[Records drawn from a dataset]
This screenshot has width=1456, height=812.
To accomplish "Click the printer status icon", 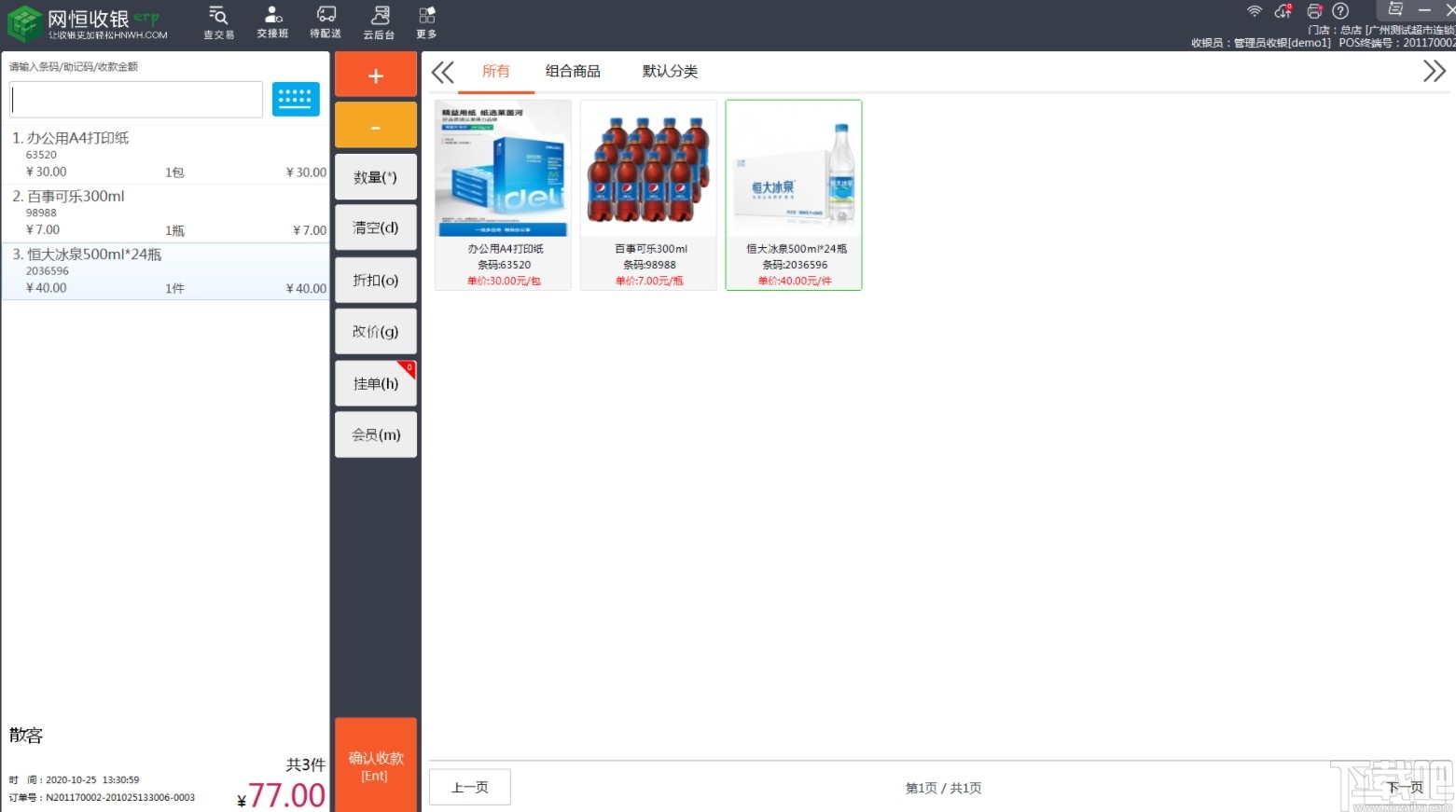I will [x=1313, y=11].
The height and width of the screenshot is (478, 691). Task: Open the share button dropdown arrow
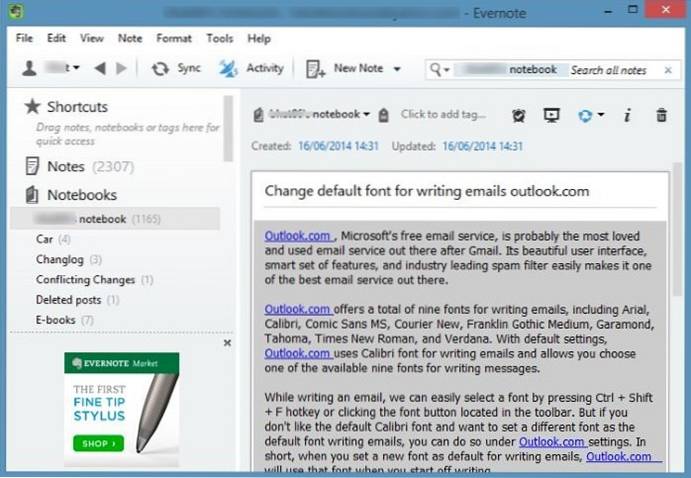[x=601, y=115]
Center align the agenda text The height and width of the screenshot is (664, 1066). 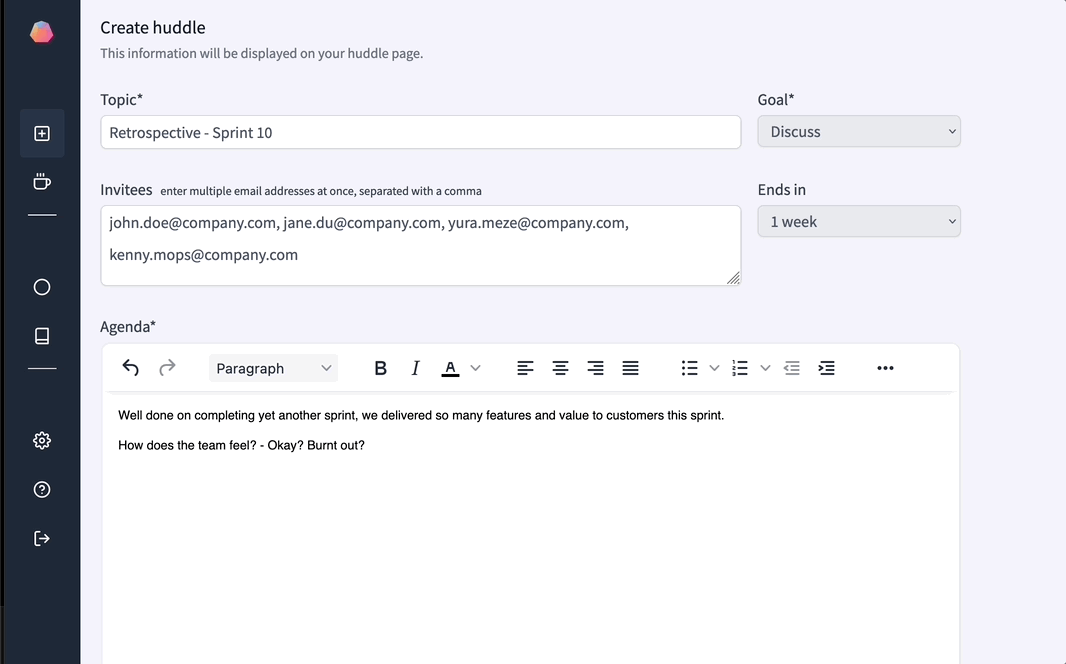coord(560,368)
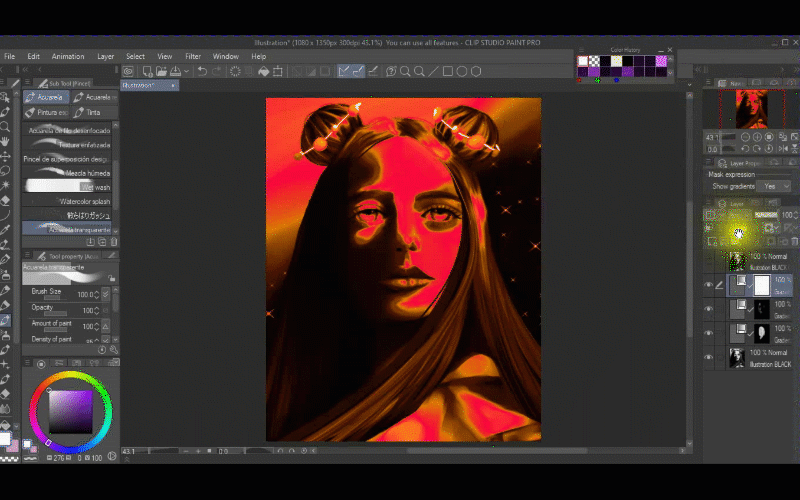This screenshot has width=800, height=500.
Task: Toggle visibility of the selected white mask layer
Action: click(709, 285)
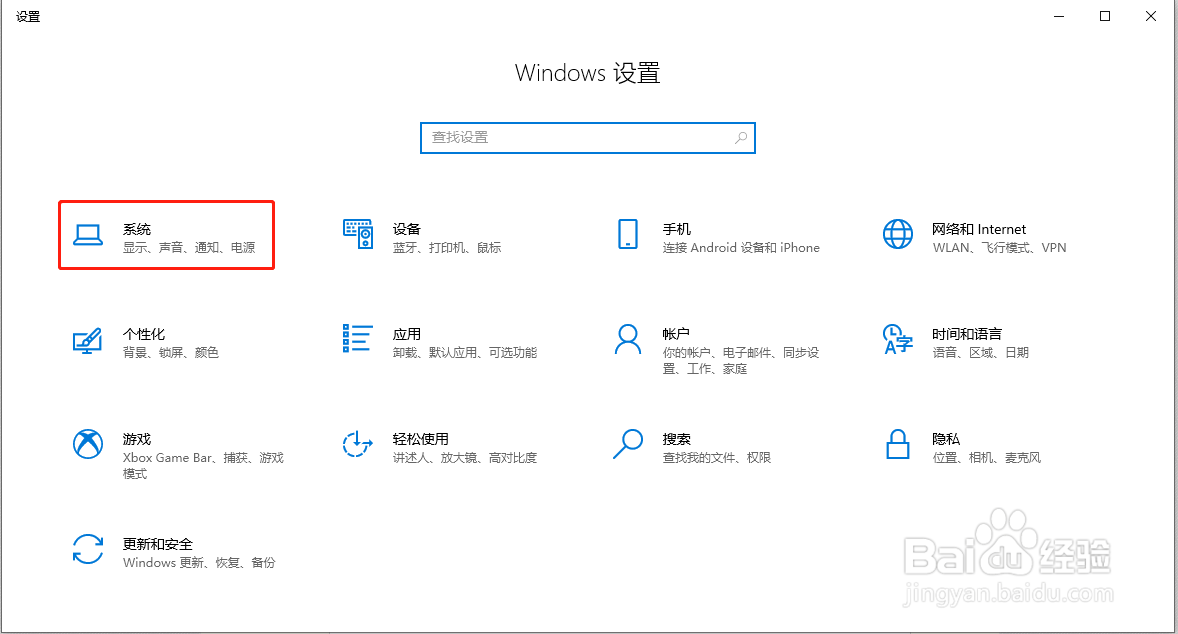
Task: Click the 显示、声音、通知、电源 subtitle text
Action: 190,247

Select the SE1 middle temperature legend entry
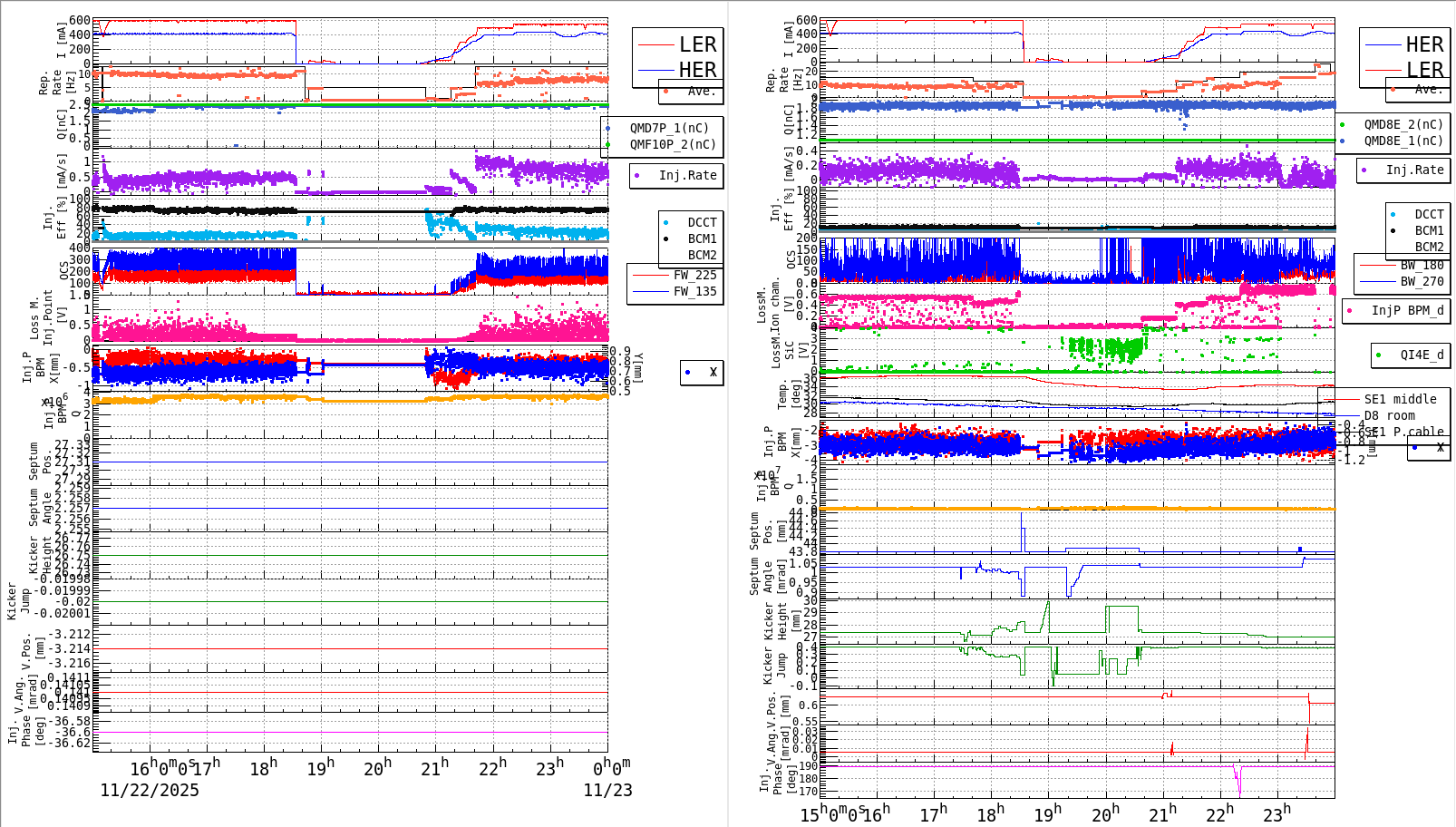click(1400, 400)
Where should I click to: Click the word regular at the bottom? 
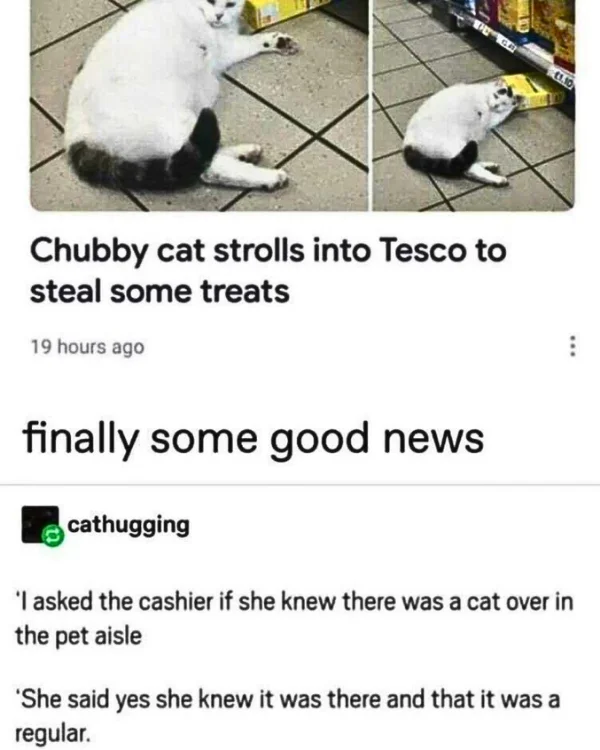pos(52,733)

§ **Description of the task**
Your reply should hold only the lines running from the one with "Select the SE1" to the end of the data above, set down exactly, pictures omitted.

§ **Task answer**
Select the SE1 middle temperature legend entry
click(1400, 400)
Where should I click to: Click the word regular at the bottom? 
pos(52,733)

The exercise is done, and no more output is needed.